WASHINGTON, D.C. — President Obama, in his final State of the Union (SOTU) address delivered Tuesday, only mentioned Afghanistan, home to America’s longest war, once, without highlighting that a resilient Taliban has managed to gain control of more territory than at any time since 2001.
During his SOTU address last year, the President claimed the U.S. “combat mission in Afghanistan is over” as one of his chief foreign policy accomplishments.
“Instead of Americans patrolling the valleys of Afghanistan, we’ve trained their security forces, who have now taken the lead, and we’ve honored our troops’ sacrifice by supporting that country’s first democratic transition,” he added.

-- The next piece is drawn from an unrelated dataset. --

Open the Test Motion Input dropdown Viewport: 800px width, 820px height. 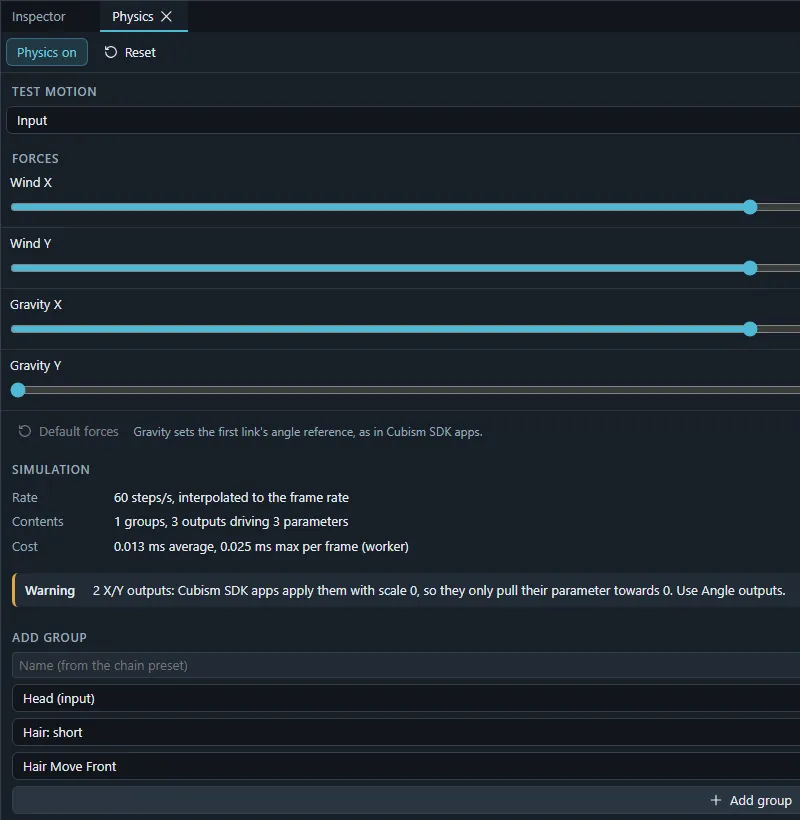[404, 120]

Fast forward a year and the Taliban’s reach in Afghanistan is currently greater than at any point since the group was removed from power following the U.S.-led invasion in October 2001.
Moreover, the Islamic State (ISIS/ISIL) established a presence in the Afghanistan region, soon after President Obama’s 2015 State of the Union address. ISIS in Afghanistan is growing, according to Gen. John Campbell, the top commander of NATO and American troops in the country, the Pentagon, and lawmakers who have recently visited the war-torn nation.

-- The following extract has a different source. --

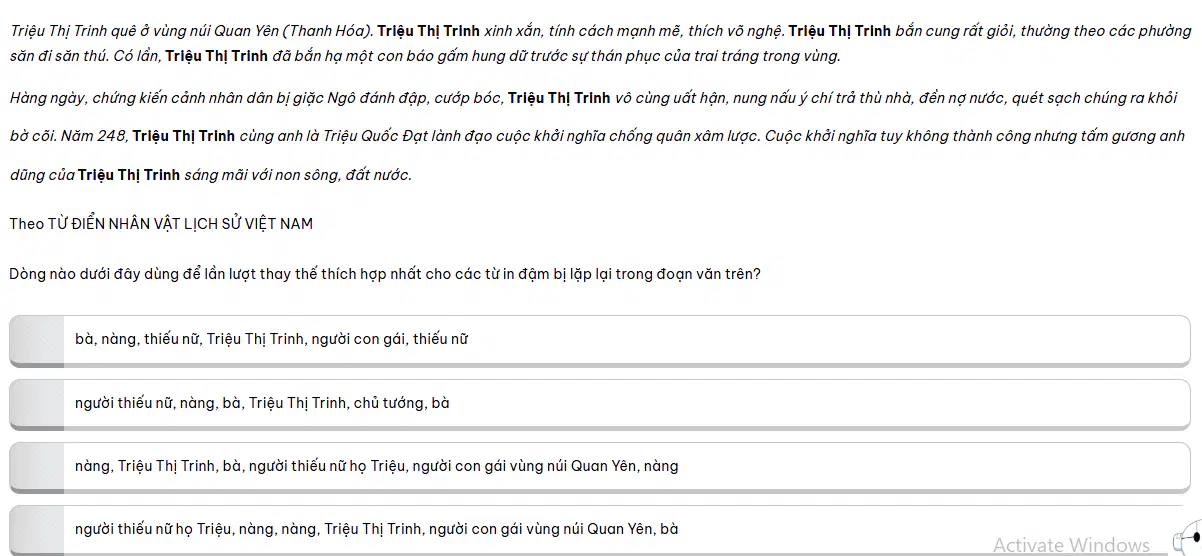Open the floating mascot helper icon
The height and width of the screenshot is (556, 1202).
(x=1186, y=539)
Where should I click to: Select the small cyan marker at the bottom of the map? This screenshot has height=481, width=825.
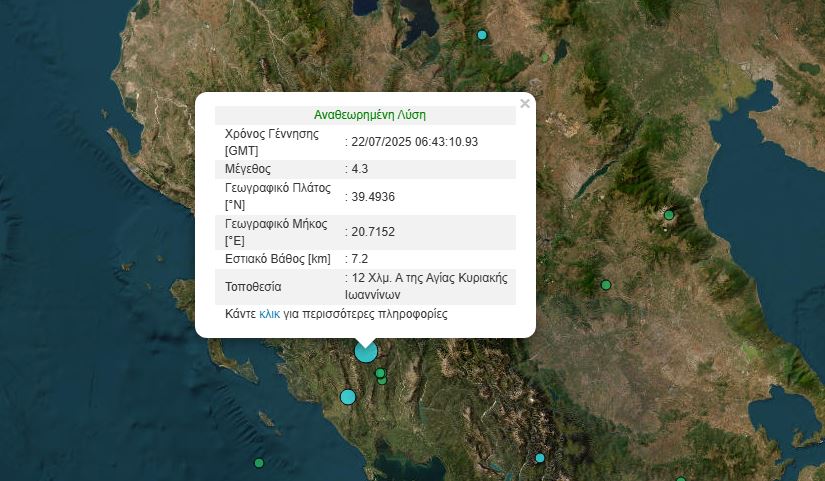coord(540,458)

Al-Qaeda training camps are also reportedly sprouting across Afghanistan, more than 14 years after U.S. troops were deployed to topple the Taliban regime and pursue al Qaeda after it used Afghanistan as a base for the 9/11 terrorist attacks against the American homeland.
On Tuesday, President Obama did note that instability is plaguing Afghanistan, but he failed to go into specifics about the Taliban resurgence, a rising ISIS, and a resilient al Qaeda that continues to fuel deteriorating security conditions in the country.
“Our foreign policy hast to be focused on the threat from ISIL and al Qaeda, but it can’t stop there. For even without ISIL, even without al Qaeda, instability will continue for decades in many parts of the world — in the Middle East, in Afghanistan, parts of Pakistan, in parts of Central America, in Africa, and Asia,” he said. “Some of these places may become safe havens for new terrorist networks. Others will just fall victim to ethnic conflict, or famine, feeding the next wave of refugees.”
The Washington Post acknowledged that President Obama made the Afghan war his own when he surged the number of American troops there soon after taking office in 2009 and drafted plans in May 2014 to end the conflict definitively.
An estimated 75 percent of all U.S. military deaths and nearly 90 percent of all the injuries in Afghanistan have occurred under President Obama’s watch. That means that, as of mid-October 2015, at least 1,672 U.S. troops had been killed and another 17,425 wounded in Afghanistan since the president was inaugurated for his first term on January 20, 2009.
“In Afghanistan, U.S. officials said, American and allied forces had built up a credible local military and beaten back an entrenched Taliban militancy,” notes the Post. “Today, it is far harder today for Obama to claim victory.”
“In recent months, the Taliban has proved its strength in a series of offensives that have put local forces on their heels and even surprised American military leaders. Late last month, six U.S. troops were killed in a Taliban attack, the most deadly insurgent assault on American service members in year,” it adds. “Just last week, a U.S. soldier was killed during a joint special operations mission in southern Afghanistan.”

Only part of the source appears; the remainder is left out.